Ici, au premier étage, je me sens revivre en face du Macintosh. Mon fidèle compagnon.
La radio diffuse du Mahler. En voici un qui décolle avec facilité quoiqu’il prenne tous les risques – un seul ne lui suffisant que rarement. Et, dans la seconde d’après, le voici encore qui monte sans faiblir à l’assaut des cimes. Merci, Mahler, je te dois énormément et jamais je ne pourrai te le revaloir.

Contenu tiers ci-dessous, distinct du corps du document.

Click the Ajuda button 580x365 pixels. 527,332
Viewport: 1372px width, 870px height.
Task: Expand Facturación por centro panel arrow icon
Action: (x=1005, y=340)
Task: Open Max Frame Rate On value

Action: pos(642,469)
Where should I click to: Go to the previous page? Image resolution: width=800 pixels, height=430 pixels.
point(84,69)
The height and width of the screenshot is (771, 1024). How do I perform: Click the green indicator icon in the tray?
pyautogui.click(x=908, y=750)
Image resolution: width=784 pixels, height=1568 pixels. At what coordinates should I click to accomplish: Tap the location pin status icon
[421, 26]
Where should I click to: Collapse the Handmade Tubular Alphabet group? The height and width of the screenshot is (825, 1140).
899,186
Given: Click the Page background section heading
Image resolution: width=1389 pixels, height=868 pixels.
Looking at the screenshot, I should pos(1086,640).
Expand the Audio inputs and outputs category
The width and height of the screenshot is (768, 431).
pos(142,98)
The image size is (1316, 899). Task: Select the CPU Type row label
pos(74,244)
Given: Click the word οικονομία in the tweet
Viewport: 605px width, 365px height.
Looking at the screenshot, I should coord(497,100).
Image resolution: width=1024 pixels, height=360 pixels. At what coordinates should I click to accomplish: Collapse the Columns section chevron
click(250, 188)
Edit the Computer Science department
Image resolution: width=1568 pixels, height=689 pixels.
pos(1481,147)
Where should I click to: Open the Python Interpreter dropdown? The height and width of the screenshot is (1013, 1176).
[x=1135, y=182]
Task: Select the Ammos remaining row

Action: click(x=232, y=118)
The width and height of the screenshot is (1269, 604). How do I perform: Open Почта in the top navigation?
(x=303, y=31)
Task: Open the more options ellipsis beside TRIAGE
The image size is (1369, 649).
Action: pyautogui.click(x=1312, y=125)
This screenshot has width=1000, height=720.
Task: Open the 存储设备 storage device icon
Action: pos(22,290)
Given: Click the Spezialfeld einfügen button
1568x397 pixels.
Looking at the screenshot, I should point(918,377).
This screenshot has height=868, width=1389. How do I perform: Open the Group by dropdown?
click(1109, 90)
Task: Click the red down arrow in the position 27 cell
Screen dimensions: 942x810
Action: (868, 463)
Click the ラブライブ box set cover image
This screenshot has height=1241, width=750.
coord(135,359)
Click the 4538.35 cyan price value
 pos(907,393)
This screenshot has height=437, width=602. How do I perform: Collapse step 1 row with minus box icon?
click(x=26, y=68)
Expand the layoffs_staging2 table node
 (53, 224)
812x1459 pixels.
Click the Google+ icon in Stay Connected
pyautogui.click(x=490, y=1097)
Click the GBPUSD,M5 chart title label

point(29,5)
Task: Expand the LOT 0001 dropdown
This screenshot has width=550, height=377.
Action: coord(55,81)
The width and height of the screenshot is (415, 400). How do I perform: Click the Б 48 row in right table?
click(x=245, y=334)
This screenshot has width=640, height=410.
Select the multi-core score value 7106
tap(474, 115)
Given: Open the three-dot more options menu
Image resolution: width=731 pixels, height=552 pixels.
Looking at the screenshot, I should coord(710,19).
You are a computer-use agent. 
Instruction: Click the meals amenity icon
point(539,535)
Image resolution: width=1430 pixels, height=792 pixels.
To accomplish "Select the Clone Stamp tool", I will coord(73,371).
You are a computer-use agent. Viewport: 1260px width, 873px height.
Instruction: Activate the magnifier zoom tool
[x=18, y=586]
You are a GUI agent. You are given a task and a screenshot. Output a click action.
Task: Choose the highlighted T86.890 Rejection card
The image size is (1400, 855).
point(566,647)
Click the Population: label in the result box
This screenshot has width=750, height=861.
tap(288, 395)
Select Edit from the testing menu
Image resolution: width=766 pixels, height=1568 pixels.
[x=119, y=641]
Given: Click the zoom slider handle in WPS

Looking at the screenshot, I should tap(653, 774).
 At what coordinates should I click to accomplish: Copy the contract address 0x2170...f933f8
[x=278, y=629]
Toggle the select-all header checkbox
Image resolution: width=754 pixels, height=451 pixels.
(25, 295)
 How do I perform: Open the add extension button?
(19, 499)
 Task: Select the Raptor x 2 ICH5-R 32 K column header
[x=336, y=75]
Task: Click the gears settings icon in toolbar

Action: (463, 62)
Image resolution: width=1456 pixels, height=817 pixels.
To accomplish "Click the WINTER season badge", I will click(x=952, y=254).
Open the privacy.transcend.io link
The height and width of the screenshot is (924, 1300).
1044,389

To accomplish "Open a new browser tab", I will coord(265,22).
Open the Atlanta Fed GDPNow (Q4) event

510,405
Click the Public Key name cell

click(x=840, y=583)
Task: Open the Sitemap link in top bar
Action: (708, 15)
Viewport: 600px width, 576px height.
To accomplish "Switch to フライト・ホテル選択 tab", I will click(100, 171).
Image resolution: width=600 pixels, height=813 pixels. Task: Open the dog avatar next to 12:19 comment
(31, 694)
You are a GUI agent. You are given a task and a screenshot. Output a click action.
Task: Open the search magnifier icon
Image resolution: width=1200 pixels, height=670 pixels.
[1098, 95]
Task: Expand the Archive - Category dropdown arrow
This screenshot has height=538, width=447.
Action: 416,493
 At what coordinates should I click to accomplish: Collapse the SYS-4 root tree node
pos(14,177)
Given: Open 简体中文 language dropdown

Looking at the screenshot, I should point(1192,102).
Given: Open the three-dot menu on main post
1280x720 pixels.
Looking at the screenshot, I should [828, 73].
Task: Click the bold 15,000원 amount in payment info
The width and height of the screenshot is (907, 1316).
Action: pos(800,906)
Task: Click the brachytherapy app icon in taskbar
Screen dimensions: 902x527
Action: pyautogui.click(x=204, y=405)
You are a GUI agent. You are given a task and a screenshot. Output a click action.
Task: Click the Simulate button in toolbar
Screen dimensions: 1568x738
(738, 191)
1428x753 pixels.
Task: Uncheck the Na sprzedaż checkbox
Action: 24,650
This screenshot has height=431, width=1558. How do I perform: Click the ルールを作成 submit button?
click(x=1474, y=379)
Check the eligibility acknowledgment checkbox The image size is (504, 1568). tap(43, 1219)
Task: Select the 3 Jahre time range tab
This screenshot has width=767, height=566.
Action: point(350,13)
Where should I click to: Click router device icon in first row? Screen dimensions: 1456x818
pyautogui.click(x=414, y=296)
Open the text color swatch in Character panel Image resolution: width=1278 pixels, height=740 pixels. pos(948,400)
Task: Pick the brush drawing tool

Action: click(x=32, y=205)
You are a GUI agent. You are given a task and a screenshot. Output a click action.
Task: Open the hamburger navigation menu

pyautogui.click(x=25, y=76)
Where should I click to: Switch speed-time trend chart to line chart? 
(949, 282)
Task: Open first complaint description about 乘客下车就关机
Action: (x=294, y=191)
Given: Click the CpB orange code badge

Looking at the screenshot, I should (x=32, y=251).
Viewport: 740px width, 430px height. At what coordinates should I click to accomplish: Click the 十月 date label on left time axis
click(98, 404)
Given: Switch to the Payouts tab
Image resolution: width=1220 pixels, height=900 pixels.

Je fume et je bois beaucoup trop mais je ne peux écrire au même rythme, je laisse doucettement monter la pression, puis j’enclenche la vitesse supérieure, et ça vient, tout en se mélangeant à du Mahler. Mais il m’arrive aussi d’avoir besoin de décompresser. Prends ton temps, me dis-je, va t’allonger, observe tes neuf chats, ou descends rejoindre ta femme sur le canapé. Il n’y a pas que les courses et le Macintosh. Et du coup je mets mon clignotant, je freine, et je gare cette putain de bécane. Des gens ont écrit que mes livres leur avaient permis d’aller de l’avant. Moi aussi, tout ça m’a aidé. Livres, courses et chats.
Mon bureau s’ouvre sur un petit balcon, et par sa porte vitrée je peux voir les lumières des voitures sur l’autoroute du Port, jamais elles ne s’éteignent, long ruban incandescent, sans début ni fin. Toute cette humanité en marche ! Vers où se dirige-t-elle ? Que pense-t-elle ? Ne sait-elle pas que nous courons tous à la mort ? Quelle mauvaise farce ! Voilà qui devrait nous faire aimer notre prochain, mais, non, on s’y refuse. Les banalités quotidiennes nous accablent et nous terrorisent, et le néant nous dévore.
Continue, Mahler ! Grâce à toi, cette nuit s’annonce merveilleuse. N’arrête pas, fils de pute ! N’arrête pas !
Charles Bukowski, Le capitaine est parti déjeuner et les marins se sont emparés du bateau, Traduit par Gérard Guégan, © Éditions Grasset & Fasquelle, 1999.